Code Monkey home page Code Monkey logo

deeplink's Introduction

DeepLINK: Deep Learning INference using Knockoffs

DeepLINK is a variable selection algorithm that guarantees the false discovery rate (FDR) control in high-dimensional settings. It consists of two major parts: an autoencoder network for the knockoff variable construction and a multilayer perceptron network for feature selection with the FDR control.

Dependencies

DeepLINK requires Python 3 (>= 3.7.6) with the following packages:

  • numpy >= 1.18.5
  • keras >= 2.4.3
  • tensorflow >= 2.3.0

Installation

Clone the github repository and enter DeepLINK directory with

$ git clone https://github.com/zifanzhu/DeepLINK.git
$ cd DeepLINK

Usage

The inputs of DeepLINK are sample-by-feature data matrix and the corresponding response vector. Assume the dimension of the data matrix is n-by-p. Then the response should an n-by-1 vector. Also, they should be in '.npy' format and without row and column names. To convert your data into '.npy' format, you can simply load it to python by numpy.loadtxt, trim the row and column names, and then save it with numpy.save. You need to have 'numpy' installed to do so. Another required input is the output directory. The outputs of DeepLINK are two space delimited files with selected feature indices using knockoff and knockoff+ threshold respectively, with names selected_variable_ko and selected_variable_ko+. Notice that feature index is 0-based, so the first feature (first column of the data matrix) has index 0.

Options

-h, --help            show this help message and exit
-X DATA, --data=DATA  data matrix in '.npy' format (row sample, column
                      feature)
-y RESPONSE, --response=RESPONSE
                      response vector in '.npy' format
-o OUTPUT_DIR, --out=OUTPUT_DIR
                      output directory
-s                    use this flag if you do not want to center and scale
                      data (center/scale makes every feature column have
                      mean 0/sd 1)
-l L1, --l1=L1        l1 regularization coefficient used in the feature
                      selection MLP [default: 0.001]
-r LR, --lr=LR        learning rate used in the feature selection MLP
                      [default: 0.001]
-a ACT, --act=ACT     activation function used in the feature selection MLP
                      [default: elu]
-L LOSS, --loss=LOSS  loss function used in the feature selection MLP
                      [default: mean_squared_error]
-q Q, --fdr_level=Q   fdr level [default: 0.2]

A toy example

Run the following code and the outputs are in folder test/out:

$ python deeplink.py -X test/X.npy -y test/y.npy -o test/out

Replicate studies in the paper

Simulation studies

Codes used in the simulation studies are in folder Simulations/. An example python script, example.py, for the simulation setting with linear factor model and linear link function is provided. Simulation results of other settings can be obtained by running this script with changes of setting parameters: x_design, y_design, etc. Choices of factor model design x_design: linear, add_quad, logistic. Choices of link function design y_design: linear, nonlinear. Note that the l1 regularization factor (l1) and the learning rate (lr) in the mlp training needs to be tuned for optimal performance.

Real data analyses

Data matrices and codes used in the real data analyses are in folder Real_data_analyses/. Preprocessed data matrices are given as csv files under the corresponding data/ folder. For the microbiome data analysis, we used an independent dataset yu_CRC_common.csv for screening. For the other two scRNA-seq datasets, the screening was done using 50% of the dataset itself. The comparison folder contains the codes for a prediction comparison analysis between DeepLINK, IPAD and Random Forests.

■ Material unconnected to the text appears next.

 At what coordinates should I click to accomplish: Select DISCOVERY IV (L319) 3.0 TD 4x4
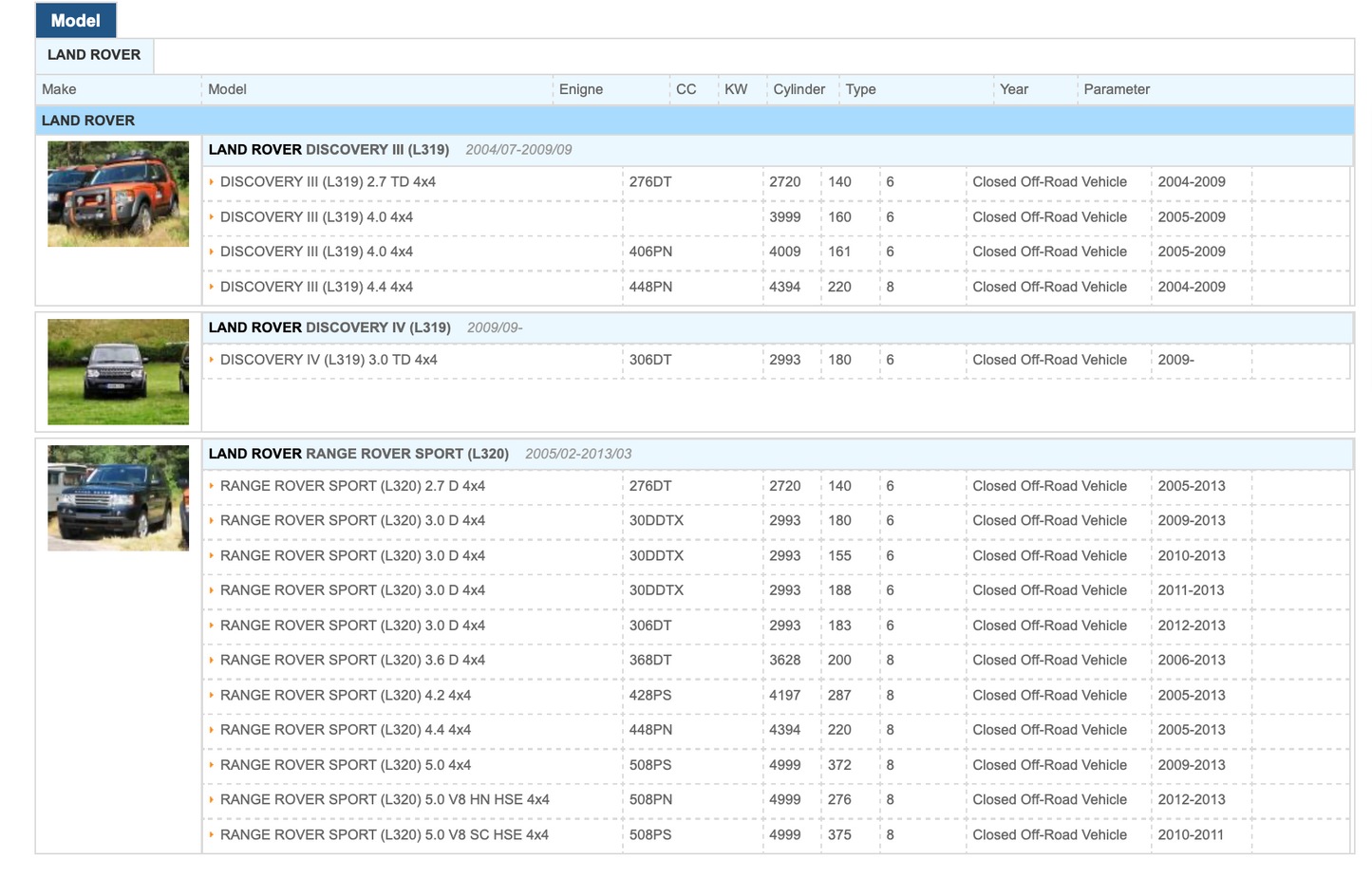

Copyright and License Information

Copyright (C) 2021 University of Southern California

Authors: Zifan Zhu, Yingying Fan, Yinfei Kong, Jinchi Lv, Fengzhu Sun

This program is free software: you can redistribute it and/or modify it under the terms of the GNU General Public License as published by the Free Software Foundation, either version 3 of the License, or (at your option) any later version.

This program is distributed in the hope that it will be useful, but WITHOUT ANY WARRANTY; without even the implied warranty of MERCHANTABILITY or FITNESS FOR A PARTICULAR PURPOSE. See the GNU General Public License for more details.

You should have received a copy of the GNU General Public License along with this program. If not, see http://www.gnu.org/licenses/.

Commercial users should contact Dr. Fengzhu Sun ([email protected]) or Dr. Yingying Fan ([email protected]), copyright at University of Southern California.

deeplink's People

Contributors

zifanzhu avatar

Watchers

 avatar

Recommend Projects

  • React photo React

    A declarative, efficient, and flexible JavaScript library for building user interfaces.

  • Vue.js photo Vue.js

    ๐Ÿ–– Vue.js is a progressive, incrementally-adoptable JavaScript framework for building UI on the web.

  • Typescript photo Typescript

    TypeScript is a superset of JavaScript that compiles to clean JavaScript output.

  • TensorFlow photo TensorFlow

    An Open Source Machine Learning Framework for Everyone

  • Django photo Django

    The Web framework for perfectionists with deadlines.

  • D3 photo D3

    Bring data to life with SVG, Canvas and HTML. ๐Ÿ“Š๐Ÿ“ˆ๐ŸŽ‰

Recommend Topics

  • javascript

    JavaScript (JS) is a lightweight interpreted programming language with first-class functions.

  • web

    Some thing interesting about web. New door for the world.

  • server

    A server is a program made to process requests and deliver data to clients.

  • Machine learning

    Machine learning is a way of modeling and interpreting data that allows a piece of software to respond intelligently.

  • Game

    Some thing interesting about game, make everyone happy.

Recommend Org

  • Facebook photo Facebook

    We are working to build community through open source technology. NB: members must have two-factor auth.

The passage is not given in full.